Some Practical Uses of Data Visualization
There are numerous types of data visualizations, each designed to serve specific purposes and meet distinct needs.
Tracking Changes in Data Overtime
Data with an associated timestamp is known as time-series data. Examples include stock prices, sales data over time, rainfall and temperature records, and road traffic at specific locations. This type of data is valuable for tracking trends and observing changes over time. By analyzing time-series data, we can gain insights, such as fluctuations in stock prices or identifying peak traffic days. Observing trends over time allows for informed analysis and decision-making.

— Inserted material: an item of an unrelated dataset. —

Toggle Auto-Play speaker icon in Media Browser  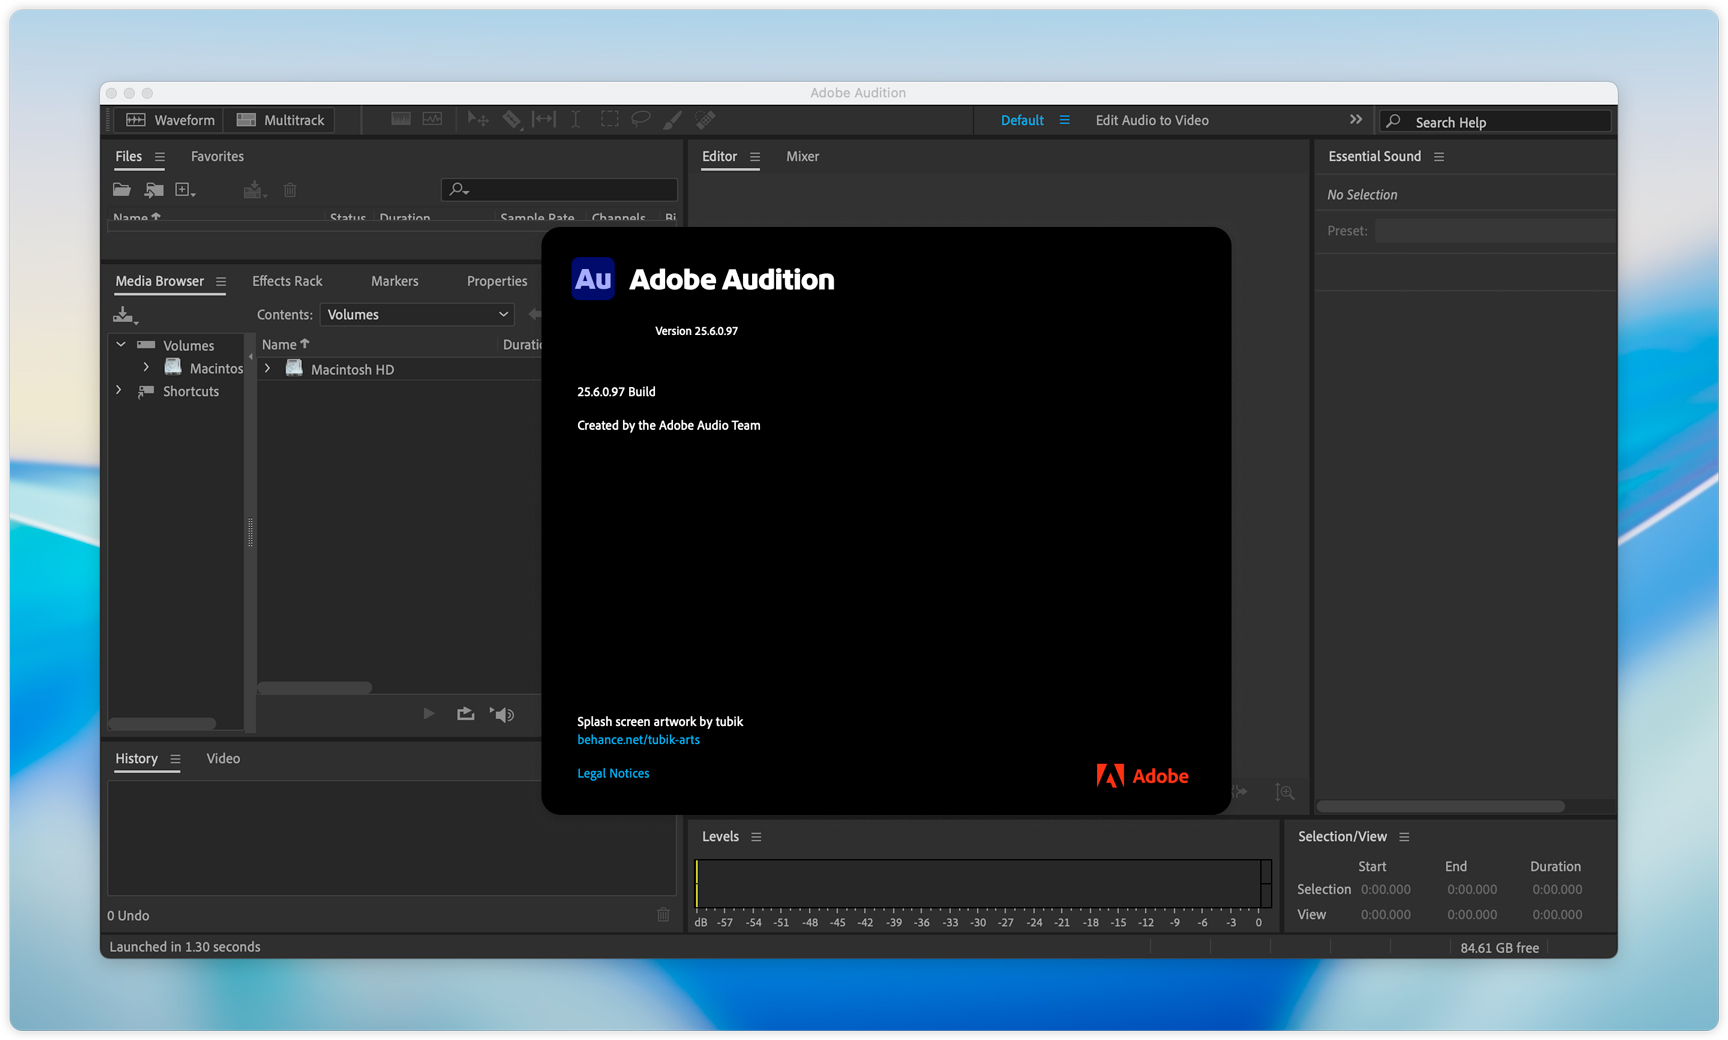pyautogui.click(x=502, y=714)
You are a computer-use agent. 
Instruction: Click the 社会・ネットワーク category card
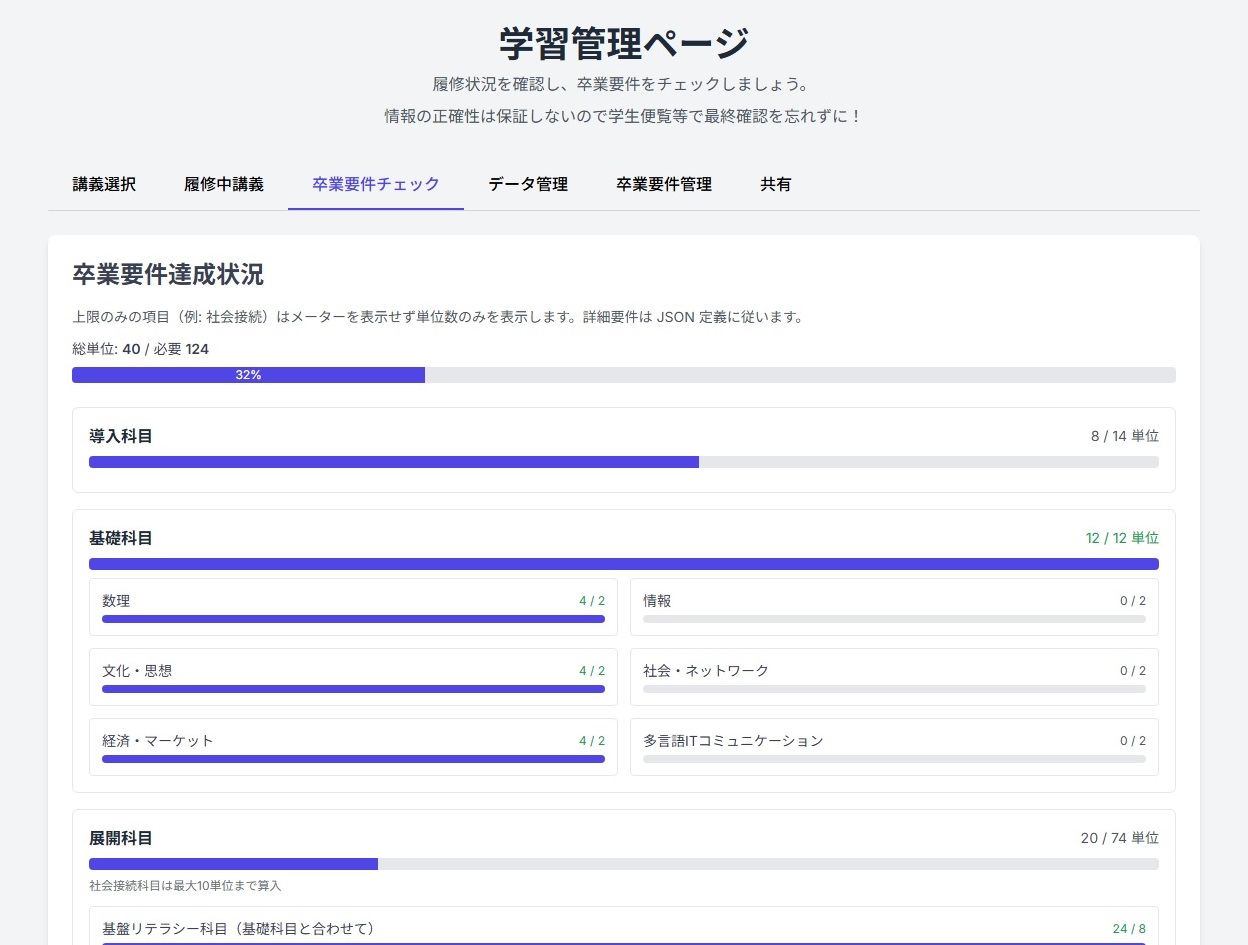coord(894,677)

Understanding Correlations
Data is often interrelated. For example, a supermarket's sales may be closely tied to the vehicular traffic on the road outside, and students’ test scores may increase with more hours of study. Effective data visualizations should reveal these relationships, enabling analysts and users to understand and explore the connections within the data.
Determining Frequency
Tracking the count and frequency of items is essential to understand how often certain events or patterns occur. Many types of data visualizations are specifically designed to display frequency, helping us monitor and analyze recurring trends effectively.
Analysing Importance/ Risk/ Value
Many data visualizations are designed to examine the distribution of specific variables, revealing potential insights, risks, or values within the data. By applying various metrics and plotting techniques, data can be assessed to understand key parameters and patterns. Effective data visualization is a vital step in the analytics process, facilitating deeper insights and informed decision-making.
Increasing Importance of Data Analytics
The amount of data available on the internet is expanding rapidly, with nearly every online action—whether logging into a website, making a purchase, booking a ride, or ordering food—being stored as data. We are indeed entering the age of Big Data, where vast data volumes demand effective processing and analysis. To harness its full potential, data must be made more understandable, readable, and interpretable. Real-life applications of effective data visualization are extensive; a data-driven organization that leverages insights for decision-making is poised to outperform those that don’t.
With advances in large-scale data storage, data is now accessible for diverse uses. Major organizations like Google, Facebook, and Amazon utilize their data for a range of purposes, where data-driven decisions directly contribute to better business outcomes.
How Can Data Visualization Help?
- Capture Attention: Good visuals immediately grab the audience's attention and help them understand complex information more effectively.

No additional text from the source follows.